Mine is not a dream, but still a mealie story. The other day I took my boys to buy some fresh worms for Miss Hilda. When we got home, they decided that the mealies would be just the most perfect pet for them. They used 3 tissue boxes a couple of TP tubes and built a house for the worms.  They went outside, got all the necessary additions and proceded to construct a most wonderful habitat for their new "pets". When they were trying to choose their perfect worms, they managed to dump the whole container of mealies on the carpet.  There were mealies all over my living room. It was really funny watching them try to rescue all of the escaped worms.
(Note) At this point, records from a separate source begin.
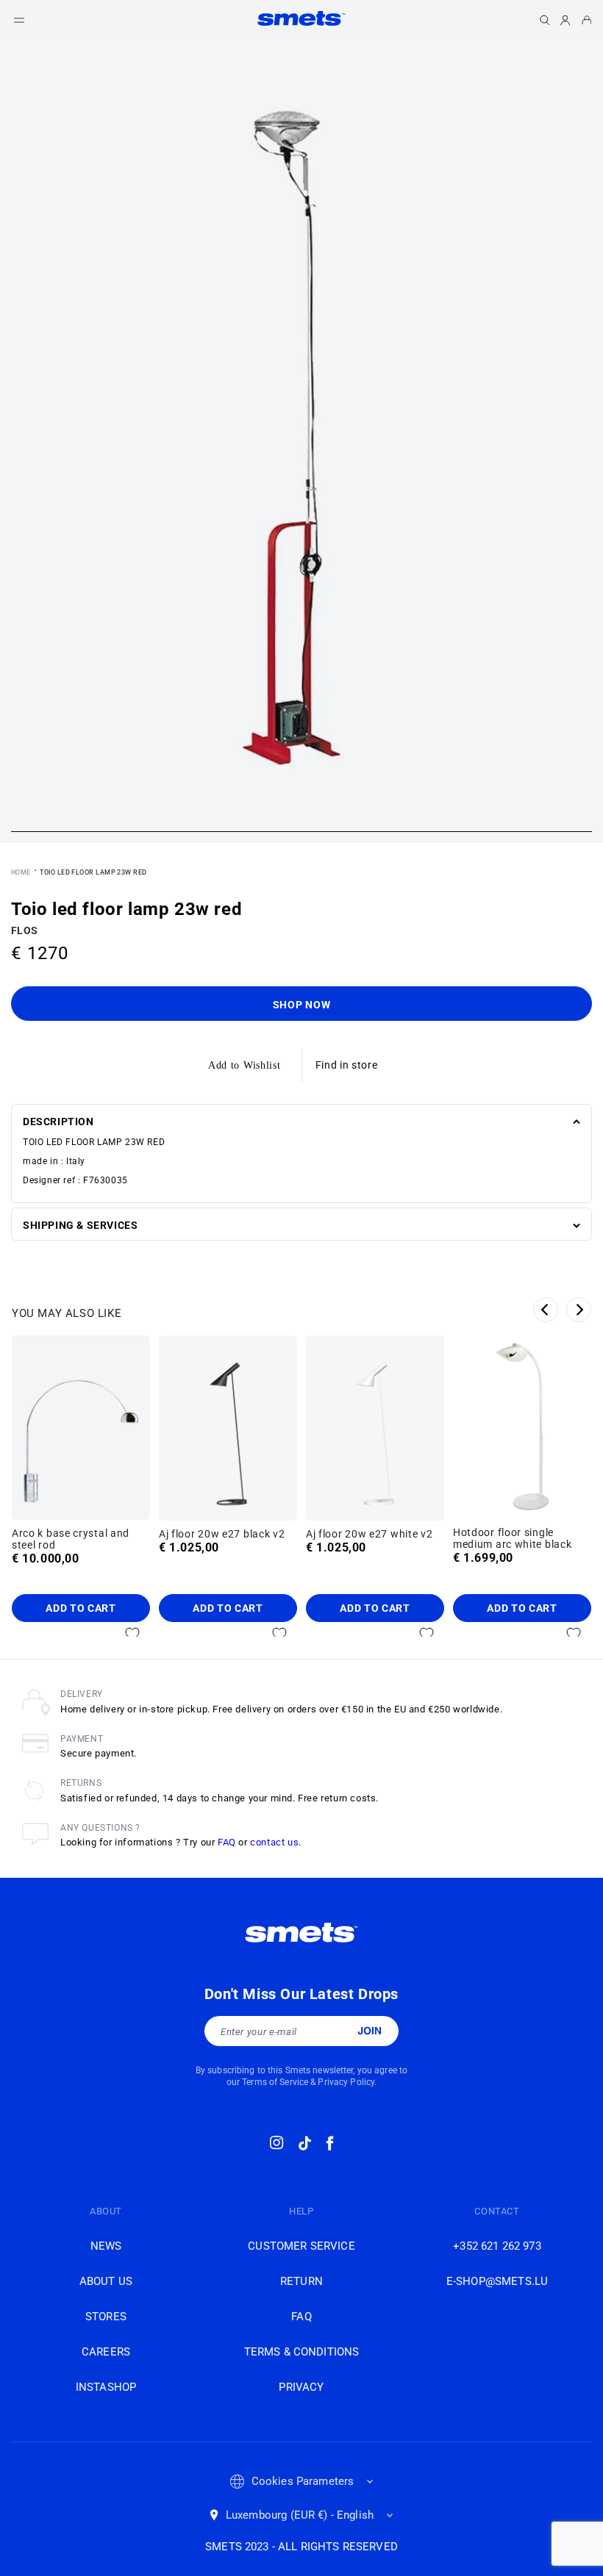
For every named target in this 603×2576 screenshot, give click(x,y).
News (106, 2246)
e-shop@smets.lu (497, 2281)
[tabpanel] (301, 441)
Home (21, 872)
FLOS (24, 930)
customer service (301, 2246)
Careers (106, 2351)
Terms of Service (275, 2082)
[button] (19, 20)
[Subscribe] (369, 2030)
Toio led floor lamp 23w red (93, 872)
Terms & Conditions (302, 2351)
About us (105, 2281)
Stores (105, 2316)
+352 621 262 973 (496, 2246)
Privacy (301, 2387)
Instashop (106, 2387)
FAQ (227, 1842)
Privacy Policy (346, 2082)
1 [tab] (301, 833)
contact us (274, 1842)
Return (301, 2281)
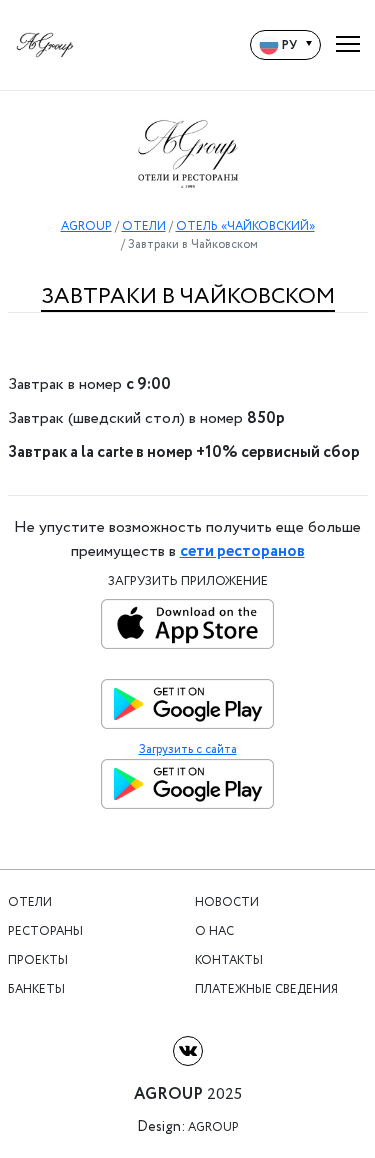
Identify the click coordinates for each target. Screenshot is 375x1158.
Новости (227, 903)
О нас (214, 932)
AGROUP (86, 226)
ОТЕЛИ (144, 226)
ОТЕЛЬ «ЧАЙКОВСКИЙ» (245, 226)
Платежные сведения (266, 990)
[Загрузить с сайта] (187, 789)
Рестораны (45, 932)
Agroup (213, 1128)
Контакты (229, 961)
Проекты (38, 961)
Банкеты (36, 990)
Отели (30, 903)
Needless to say, there were a few that Miss Hilda got to clean up for us. My boys put their new pets in the habitat and it is still in their room--my little boy had to sleep with the worms in his bed :lol: The worms and the habitat were in their room for a couple of days--and next they want some crickets! Hedgies just keepin' it real.


----------



## Quinn (Apr 24, 2011)

Hahaha those dreams and stories are funny! Ive had a rough week and they put a smile on my face


----------